Une véritable lettre d’amour aux autres et à la vie

C’est une pièce qui parle d’amour, et, en cette qualité, qui met en lumière les relations interpersonnelles qui entourent la protagoniste. On est touchés par l’affection qu’elle porte à sa fille, alors que la protagoniste nous confie qu’elle a été dure avec elle afin qu’elle ne soit pas « une victime ». Elle parle de leur décalage dans leurs façons différentes de voir la vie, puis de leur éloignement. Pourtant, au CHSLD, les fleurs de sa fille sont les seules qu’elle accepte dans sa chambre, et quand elle évoque son absence dans son monologue, c’est pour dire qu’elles s’aiment « de la bonne manière ».

On y parle aussi de sa relation avec ses amis, qu’elle part rejoindre chaque été, de l’affection qu’ils se portent malgré leurs désaccords et l’évolution de leurs relations. Enfin, on y voit son amour pour Arthur, son compagnon. Elle qui a eu tant de mal à se montrer vulnérable dans sa relation avec lui — c’est le dernier à qui elle annonce sa maladie — elle exprime au CHSLD toute la tendresse qu’elle lui porte.
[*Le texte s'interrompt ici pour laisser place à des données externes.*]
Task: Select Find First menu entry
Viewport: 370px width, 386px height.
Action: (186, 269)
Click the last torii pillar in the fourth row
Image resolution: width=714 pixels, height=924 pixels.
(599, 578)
Ses dernières paroles contemplent la beauté des moments qu’ils ont vécu ensemble.

« La lumière s’allume, Guylaine Tremblay commence à parler, et la magie s’opère »

Cette pièce participe à la mission du théâtre La Licorne, soit de créer un lien avec le public à travers un échange, de voir « l’autre comme révélateur de nous-même », tel que l’exprime le directeur artistique et général du théâtre, Philippe Lambert.

On le voit lors des soirs de représentation. La lumière s’allume, Guylaine Tremblay commence à parler, et la magie s’opère. La salle rit, la salle s’émeut. Un échange a lieu entre l’actrice et les spectateurs. En nous invitant à « continuer à parler fort », elle témoigne de la nécessité de prendre de la place, de ne pas se taire, car on « bâtit avec la parole ». Les étés souterrains est une pièce nécessaire dans son injonction à vivre.